人気の行き先は東京、北海道、大阪、沖縄、福岡 北海道と沖縄は前年比1.2倍以上

国内旅行で人気の行き先都道府県トップ5は東京都、北海道、大阪府、沖縄県、福岡県で、前年からの変動はありません。大阪府は2025年日本国際博覧会の影響に加え、人気テーマパークの周年イベントの効果もあり、前年と同等の予約を維持しています。中でも北海道と沖縄県は前年比で1.2倍以上と伸びが大きく、注目度の高さがうかがえます。北海道では札幌、すすきの、函館といった旅行需要が高いエリアが好調で、女性複数旅が伸長に寄与しています。沖縄では那覇や宜野湾周辺を中心に予約が伸び、子ども連れや男女カップルの利用が多いことが示されています。4月中に開業を予定する宿泊施設が複数控えており、受け皿拡大も追い風となっています。

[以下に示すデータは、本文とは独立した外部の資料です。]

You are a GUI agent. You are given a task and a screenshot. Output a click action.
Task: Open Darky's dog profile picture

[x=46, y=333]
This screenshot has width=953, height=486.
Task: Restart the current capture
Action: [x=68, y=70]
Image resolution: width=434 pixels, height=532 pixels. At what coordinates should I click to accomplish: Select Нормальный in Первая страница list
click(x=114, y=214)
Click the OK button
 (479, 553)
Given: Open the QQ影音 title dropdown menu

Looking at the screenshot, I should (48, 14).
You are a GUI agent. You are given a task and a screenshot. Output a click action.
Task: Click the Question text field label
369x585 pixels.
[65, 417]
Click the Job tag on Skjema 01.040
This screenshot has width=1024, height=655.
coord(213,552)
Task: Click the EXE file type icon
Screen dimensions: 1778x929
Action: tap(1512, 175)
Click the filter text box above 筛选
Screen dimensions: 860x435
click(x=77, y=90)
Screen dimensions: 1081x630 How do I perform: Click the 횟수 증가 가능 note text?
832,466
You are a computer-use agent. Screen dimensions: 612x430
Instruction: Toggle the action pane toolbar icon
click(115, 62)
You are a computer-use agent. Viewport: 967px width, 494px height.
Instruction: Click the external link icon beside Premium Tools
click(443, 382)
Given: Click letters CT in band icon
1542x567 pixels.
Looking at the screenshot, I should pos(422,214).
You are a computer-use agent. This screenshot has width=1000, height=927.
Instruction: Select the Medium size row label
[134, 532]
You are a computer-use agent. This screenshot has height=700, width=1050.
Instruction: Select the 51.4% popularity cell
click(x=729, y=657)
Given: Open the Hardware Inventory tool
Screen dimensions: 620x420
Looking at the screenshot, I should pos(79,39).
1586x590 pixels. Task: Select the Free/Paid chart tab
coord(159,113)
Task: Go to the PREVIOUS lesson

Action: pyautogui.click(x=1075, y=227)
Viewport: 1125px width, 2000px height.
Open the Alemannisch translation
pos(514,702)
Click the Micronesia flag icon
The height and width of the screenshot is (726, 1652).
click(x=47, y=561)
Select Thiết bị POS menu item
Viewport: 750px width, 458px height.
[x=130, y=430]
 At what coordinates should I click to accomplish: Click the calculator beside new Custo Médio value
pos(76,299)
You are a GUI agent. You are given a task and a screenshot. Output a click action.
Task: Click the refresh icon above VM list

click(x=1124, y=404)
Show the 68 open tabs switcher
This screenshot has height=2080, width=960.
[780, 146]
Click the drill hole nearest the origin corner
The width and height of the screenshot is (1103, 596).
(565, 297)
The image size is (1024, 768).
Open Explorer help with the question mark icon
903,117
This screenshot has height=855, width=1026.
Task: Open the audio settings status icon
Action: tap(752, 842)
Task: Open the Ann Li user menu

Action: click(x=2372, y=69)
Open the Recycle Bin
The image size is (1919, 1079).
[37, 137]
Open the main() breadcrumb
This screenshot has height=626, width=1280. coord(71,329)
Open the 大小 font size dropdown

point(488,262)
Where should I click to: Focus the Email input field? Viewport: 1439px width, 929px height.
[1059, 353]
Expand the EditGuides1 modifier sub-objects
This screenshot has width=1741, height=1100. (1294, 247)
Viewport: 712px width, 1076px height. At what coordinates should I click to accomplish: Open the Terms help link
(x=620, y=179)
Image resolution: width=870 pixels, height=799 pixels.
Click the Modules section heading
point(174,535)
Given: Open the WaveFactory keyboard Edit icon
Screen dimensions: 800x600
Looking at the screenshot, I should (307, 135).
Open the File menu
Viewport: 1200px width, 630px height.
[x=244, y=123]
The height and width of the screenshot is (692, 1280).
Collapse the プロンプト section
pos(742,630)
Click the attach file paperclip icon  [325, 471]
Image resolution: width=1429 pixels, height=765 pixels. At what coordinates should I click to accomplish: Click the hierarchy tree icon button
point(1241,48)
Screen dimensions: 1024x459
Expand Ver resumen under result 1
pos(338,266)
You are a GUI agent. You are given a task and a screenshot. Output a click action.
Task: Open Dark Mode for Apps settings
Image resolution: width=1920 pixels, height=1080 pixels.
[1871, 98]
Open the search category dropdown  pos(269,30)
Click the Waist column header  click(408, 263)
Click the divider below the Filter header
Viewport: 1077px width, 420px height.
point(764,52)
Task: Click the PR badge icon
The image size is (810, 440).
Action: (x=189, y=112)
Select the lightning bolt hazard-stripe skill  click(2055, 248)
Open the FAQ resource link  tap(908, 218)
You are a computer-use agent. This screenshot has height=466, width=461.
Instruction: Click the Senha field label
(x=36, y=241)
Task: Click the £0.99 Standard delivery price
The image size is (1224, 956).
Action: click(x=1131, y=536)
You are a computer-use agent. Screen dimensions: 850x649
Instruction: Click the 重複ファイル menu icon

上昇率首位は新潟、次いで長崎と富山 旅行先の分散が進む傾向
前年比で人気が最も上昇したのは新潟県で、有名アーティストのコンサートが複数予定されていることを背景に、前年同期比で1.4倍以上となりました。2位は長崎県で、大手海外メディアにより2026年に訪れるべき旅行先として選ばれたことに加え、人気テーマパークの新アトラクションや6月末までの期間限定イベントが反響を呼んでいます。3位は富山県で、雨晴海岸を含む高岡エリアや、立山黒部アルペンルートがある立山エリアが関心を集めています。立山黒部アルペンルートのオフィシャルホテルであるホテル立山が本年8月末に宿泊事業を終了する予定であることも、今季の山岳観光への注目を高めています。さらに、連続テレビ小説の舞台として話題となる島根県や、別府温泉の地獄蒸しなどを契機にSNSでも注目度が上がる大分県など、複数の地域で1.2倍以上の伸長がみられます。昨年は大阪府の伸びが突出していましたが、今年はより多くの都道府県で予約が増え、行き先の分散傾向が進んでいます。
伸長する宿泊プランはペット、オールインクルーシブ、ラウンジ、グランピング
ゴールデンウィーク期間中、ペットと一緒に過ごせる宿泊プランや部屋タイプの予約泊数は、前年同期比で1.2倍以上に伸びています。ペット向けプランを提供する施設数も1.1倍以上に増加しており、同席での食事が可能な空間や専用の遊び場、ペット専用メニューなどのきめ細かなサービスが支持を集めています。ペット飼育者の九割超が愛犬と旅行したいと回答した調査結果も示され、需要の高まりがうかがえます。施設内で食事やアクティビティを定額で楽しめるオールインクルーシブや、豊富なドリンクや軽食を自由に楽しめるラウンジプランも人気が継続し、前年同期比で約1.4倍に増加しました。複数のラウンジやキッズスペース、ライブラリーやボードゲーム、体験型のワークショップなどを用意する施設が増え、該当プランの提供施設数も1.2倍以上に拡大しています。さらに、ホテルの快適さとアウトドア体験を両立できるグランピングが約1.4倍と好調で、テント設営不要のコテージやログハウスのプランも伸びています。
計画のポイント 需要が高いエリアやプランは早めの確保が有効
需要が高い北海道や沖縄は価格や空室の動きが早まる傾向があるため、目的地が決まっている場合は早期の予約が有効です。ペット同伴の旅行は、食事同席の可否やドッグランの有無、受け入れルールなど施設条件を事前に確認するとスムーズです。子ども連れの旅行では、天候に左右されにくいオールインクルーシブやラウンジプランを選ぶと、滞在中の満足度を高めやすくなります。自然体験を重視する場合は、グランピングやコテージ、ログハウスの違いを比較し、アクティビティの内容や装備要件を踏まえて行程を組むことが役立ちます。新規開業施設や地域イベントの開催情報も確認し、移動と滞在のバランスを最適化することが望まれます。複数の候補地を並行して比較し、空室状況と価格の変動を定点で確認することで、満足度と費用のバランスを取りやすくなります。